----- Task inputs -----
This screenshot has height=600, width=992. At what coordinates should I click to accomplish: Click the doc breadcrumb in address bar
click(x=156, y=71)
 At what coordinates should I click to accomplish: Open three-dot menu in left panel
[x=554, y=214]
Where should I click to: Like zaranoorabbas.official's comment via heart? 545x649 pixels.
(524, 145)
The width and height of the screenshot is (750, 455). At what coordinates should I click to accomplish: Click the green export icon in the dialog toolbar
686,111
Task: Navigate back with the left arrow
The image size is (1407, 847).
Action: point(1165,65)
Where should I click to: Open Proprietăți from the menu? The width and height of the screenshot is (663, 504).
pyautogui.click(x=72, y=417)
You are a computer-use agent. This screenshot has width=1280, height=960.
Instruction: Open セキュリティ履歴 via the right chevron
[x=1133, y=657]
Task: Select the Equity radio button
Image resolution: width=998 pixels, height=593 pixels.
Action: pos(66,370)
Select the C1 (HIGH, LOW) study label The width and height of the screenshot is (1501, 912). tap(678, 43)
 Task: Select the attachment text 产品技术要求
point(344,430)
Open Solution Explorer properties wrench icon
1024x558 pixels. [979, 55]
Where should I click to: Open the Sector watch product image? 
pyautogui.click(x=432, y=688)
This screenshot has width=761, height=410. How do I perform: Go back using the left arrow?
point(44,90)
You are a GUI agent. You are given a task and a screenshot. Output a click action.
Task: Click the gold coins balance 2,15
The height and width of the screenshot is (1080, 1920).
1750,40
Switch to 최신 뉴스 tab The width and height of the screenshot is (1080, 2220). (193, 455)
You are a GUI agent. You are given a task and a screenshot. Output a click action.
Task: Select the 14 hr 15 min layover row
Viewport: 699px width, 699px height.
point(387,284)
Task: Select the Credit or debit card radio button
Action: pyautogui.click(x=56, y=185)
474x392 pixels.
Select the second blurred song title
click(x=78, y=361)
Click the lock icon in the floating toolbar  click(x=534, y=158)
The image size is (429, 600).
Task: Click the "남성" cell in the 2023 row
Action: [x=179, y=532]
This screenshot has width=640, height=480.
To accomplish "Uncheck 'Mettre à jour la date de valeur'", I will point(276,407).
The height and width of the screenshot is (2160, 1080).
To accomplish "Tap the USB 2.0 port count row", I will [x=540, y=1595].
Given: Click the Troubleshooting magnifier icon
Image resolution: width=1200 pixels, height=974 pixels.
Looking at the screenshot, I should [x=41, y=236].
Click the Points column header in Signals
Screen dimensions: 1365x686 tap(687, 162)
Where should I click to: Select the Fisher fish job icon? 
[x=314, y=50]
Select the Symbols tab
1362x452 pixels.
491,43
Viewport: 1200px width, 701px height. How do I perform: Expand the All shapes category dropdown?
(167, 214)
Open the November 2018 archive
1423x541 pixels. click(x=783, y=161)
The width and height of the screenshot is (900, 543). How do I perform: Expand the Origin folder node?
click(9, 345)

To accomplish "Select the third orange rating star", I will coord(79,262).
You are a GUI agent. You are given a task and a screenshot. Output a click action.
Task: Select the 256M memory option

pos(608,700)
-----
Output the whole of the material above, exactly.

### Finished task
This screenshot has height=600, width=992. At what coordinates should I click to accomplish: Click the doc breadcrumb in address bar
click(x=156, y=71)
 At what coordinates should I click to accomplish: Open three-dot menu in left panel
[x=554, y=214]
Where should I click to: Like zaranoorabbas.official's comment via heart? 545x649 pixels.
(524, 145)
The width and height of the screenshot is (750, 455). At what coordinates should I click to accomplish: Click the green export icon in the dialog toolbar
686,111
Task: Navigate back with the left arrow
The image size is (1407, 847).
Action: point(1165,65)
Where should I click to: Open Proprietăți from the menu? The width and height of the screenshot is (663, 504).
pyautogui.click(x=72, y=417)
You are a computer-use agent. This screenshot has width=1280, height=960.
Instruction: Open セキュリティ履歴 via the right chevron
[x=1133, y=657]
Task: Select the Equity radio button
Image resolution: width=998 pixels, height=593 pixels.
Action: pos(66,370)
Select the C1 (HIGH, LOW) study label The width and height of the screenshot is (1501, 912). tap(678, 43)
 Task: Select the attachment text 产品技术要求
point(344,430)
Open Solution Explorer properties wrench icon
1024x558 pixels. [979, 55]
Where should I click to: Open the Sector watch product image? 
pyautogui.click(x=432, y=688)
This screenshot has width=761, height=410. How do I perform: Go back using the left arrow?
point(44,90)
You are a GUI agent. You are given a task and a screenshot. Output a click action.
Task: Click the gold coins balance 2,15
The height and width of the screenshot is (1080, 1920).
1750,40
Switch to 최신 뉴스 tab The width and height of the screenshot is (1080, 2220). (193, 455)
You are a GUI agent. You are given a task and a screenshot. Output a click action.
Task: Select the 14 hr 15 min layover row
Viewport: 699px width, 699px height.
point(387,284)
Task: Select the Credit or debit card radio button
Action: pyautogui.click(x=56, y=185)
474x392 pixels.
Select the second blurred song title
click(x=78, y=361)
Click the lock icon in the floating toolbar  click(x=534, y=158)
The image size is (429, 600).
Task: Click the "남성" cell in the 2023 row
Action: [x=179, y=532]
This screenshot has width=640, height=480.
To accomplish "Uncheck 'Mettre à jour la date de valeur'", I will point(276,407).
The height and width of the screenshot is (2160, 1080).
To accomplish "Tap the USB 2.0 port count row", I will [x=540, y=1595].
Given: Click the Troubleshooting magnifier icon
Image resolution: width=1200 pixels, height=974 pixels.
Looking at the screenshot, I should [x=41, y=236].
Click the Points column header in Signals
Screen dimensions: 1365x686 tap(687, 162)
Where should I click to: Select the Fisher fish job icon? 
[x=314, y=50]
Select the Symbols tab
1362x452 pixels.
491,43
Viewport: 1200px width, 701px height. How do I perform: Expand the All shapes category dropdown?
(167, 214)
Open the November 2018 archive
1423x541 pixels. click(x=783, y=161)
The width and height of the screenshot is (900, 543). How do I perform: Expand the Origin folder node?
click(9, 345)

To accomplish "Select the third orange rating star", I will coord(79,262).
You are a GUI agent. You are given a task and a screenshot. Output a click action.
Task: Select the 256M memory option

pos(608,700)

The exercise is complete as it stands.